Thirdly, the vulnerability hangover: I feel uncomfortable having put myself out there. What if I said something that I brushed over and someone looks back and tells me it was harmful. Despite telling everyone that they can cope with hard things, how in the world am I going to cope?
It is like everything I taught comes flooding back to me — all the ways I forgot I am affected — partly because I never had the space to grieve and acknowledge the constancy of uncertainty. It is not just one exposure, although that is hard enough on its own. It’s moment by moment, one after the other, no wonder our minds are exhausted. This conference made me feel connected, but the underlying hyper-vigilance makes me feel exhausted and over-stimulated at the end.

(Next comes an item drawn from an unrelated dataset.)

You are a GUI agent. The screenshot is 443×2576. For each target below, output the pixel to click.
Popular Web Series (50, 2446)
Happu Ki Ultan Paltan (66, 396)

I will not end on a note that ties things up in a neat bow. I will end on the intrusive thoughts, because that is the reality of it. I worry that when I feel safe enough to be myself, I annoy others. I scan for and anticipate the feedback I will receive: I talk over others. I don’t always have the right answers that align with my trauma-informed approach, which continues to grow as I learn more. Intrusive thoughts are overwhelming and annoying.
And compassion tells me, I did really hard things. I made bids for connection. I showed up and I feel discomfort, ready to retreat. And I wrap myself in a warm hug and stay.